Les détachements du prince Albert et du comte de
Lippe, auxquels ces troupes étaient opposées, avaient
à la même date une force totale de six bataillons,
vingt-quatre escadrons et cinq batteries, soit 8 à
9000 hommes et trente canons.
Sans doute avec nos 14000 hommes de l'armée
de l'Andelle, bien que la plupart mal armés, mal
équipés et sans grande cohésion, on eût pu, malgré
la faiblesse de notre artillerie, déloger les Prussiens
et les Saxons de Gisors et
de Beauvais; ce résultat
eût été obtenu bien plus facilement encore, si l'armée
d'Amiens avait bousculé le comte de Lippe tandis
que celle de Rouen aurait culbuté le prince Albert.
Mais, pour cela, il eût fallu chez nous une entente
qui, malheureusement, n'existait nulle part, ainsi
qu'on l'a vu au commencement de ce chapitre en
suivant les événements de la rive gauche de la Seine.

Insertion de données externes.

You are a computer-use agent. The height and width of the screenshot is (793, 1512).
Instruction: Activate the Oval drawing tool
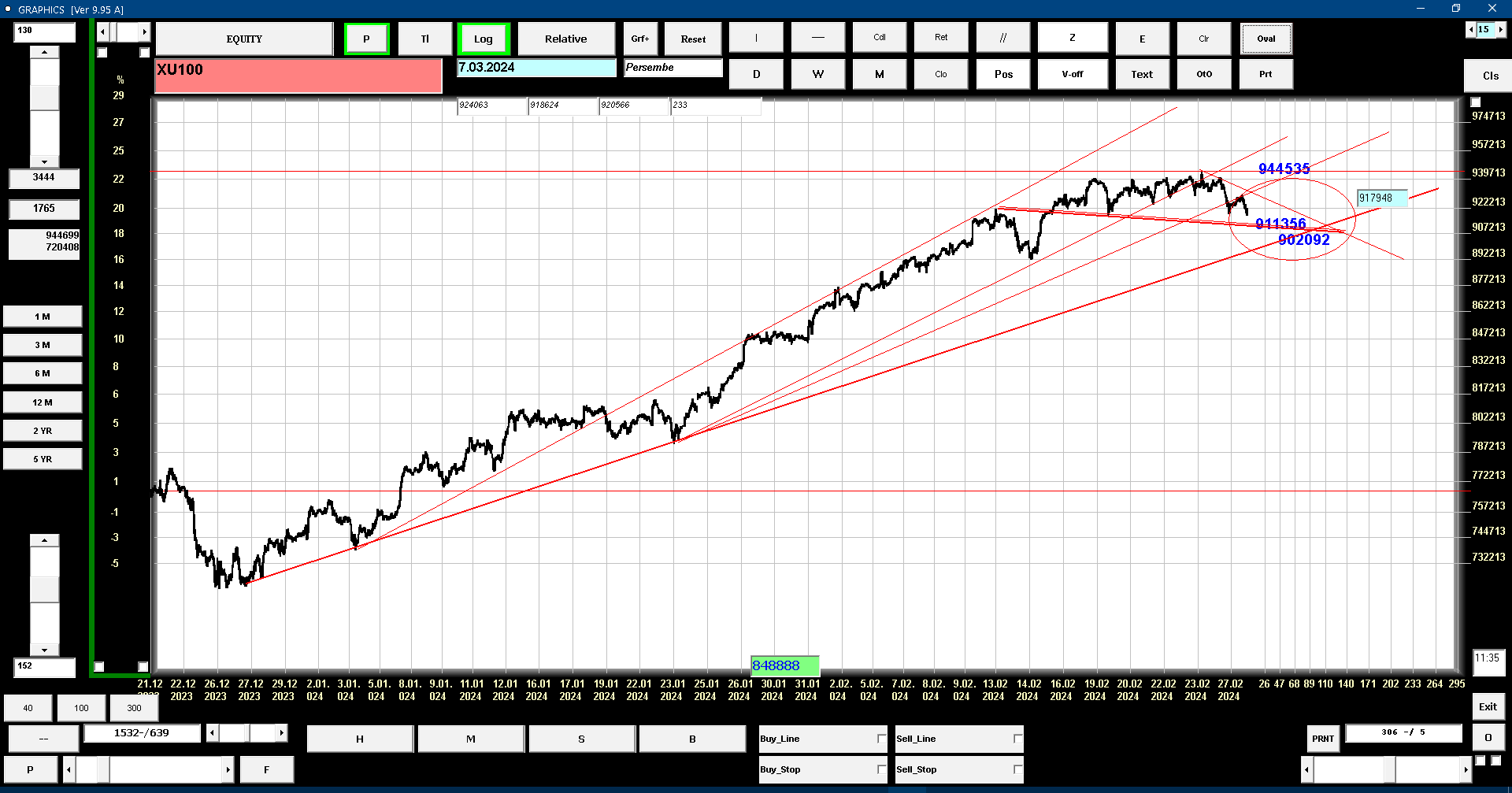point(1266,39)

Sur la rive droite, l'armée d'Amiens, en train de se
constituer sous le général Farre, reste forcément dans
l'inaction.
Le général Briand, arrivé depuis peu de
temps et qui dans quelques jours quittera son
commandement, ne voulut pas s'attaquer seul à des
troupes aguerries et à même de recevoir des
renforts: il se tint strictement sur la défensive dans les
positions choisies par son prédécesseur.
Quelques corps francs, las de cette inaction, vont
opérer isolément dans la zone qui sépare les deux
armées; ils vont harceler et fatiguer les patrouilles
ennemies en leur faisant la guerre de surprises, et
ces opérations, sans grands effets meurtriers et sans
aucun résultat au point de vue militaire, attireront
sur nos campagnes les plus terribles représailles.

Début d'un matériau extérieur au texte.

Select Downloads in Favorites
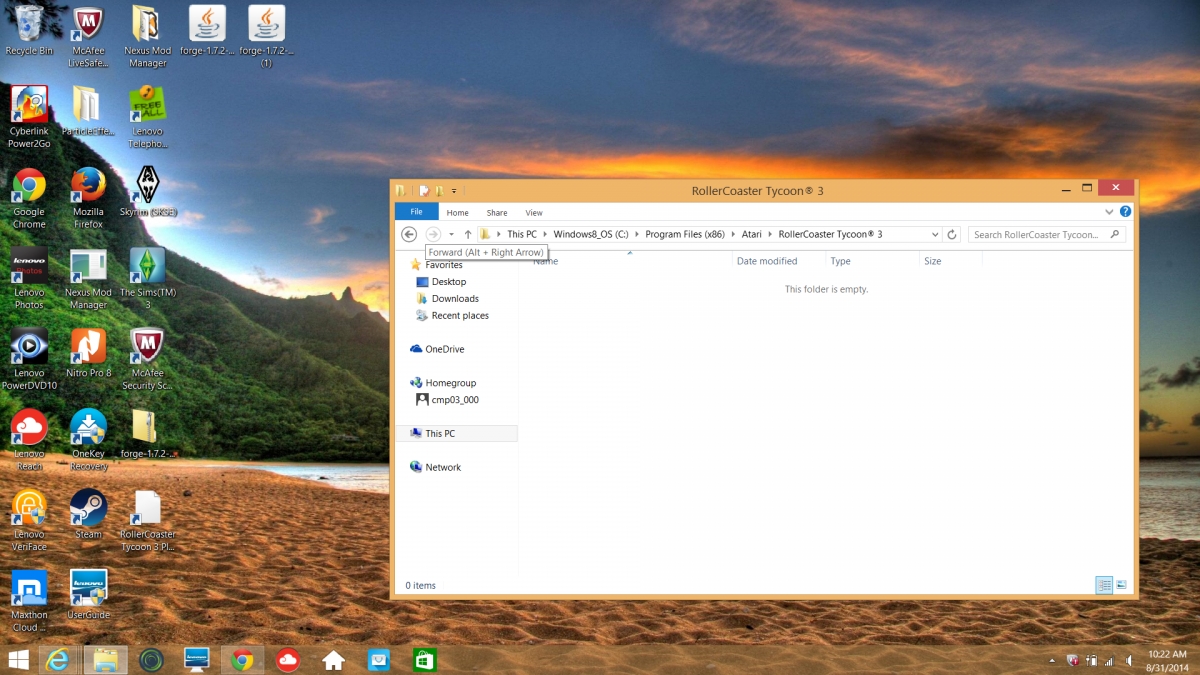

Les lieux choisis de préférence par les francs-tireurs
de la vallée de l'Andelle pour dresser leurs embuscades
étaient les environs d'Etrépagny et les abords des
bois de Doudeauville et
de la Héronniére; c'est là
qu'ils attendaient d'ordinaire les uhlans de la garde,
ces hardis cavaliers qui, partant de Gisors,
sillonnaient les environs pour faire leur service
d'éclaireurs, achever de désarmer les communes, et surtout,
pour réquisitionner des fourrages et du bétail.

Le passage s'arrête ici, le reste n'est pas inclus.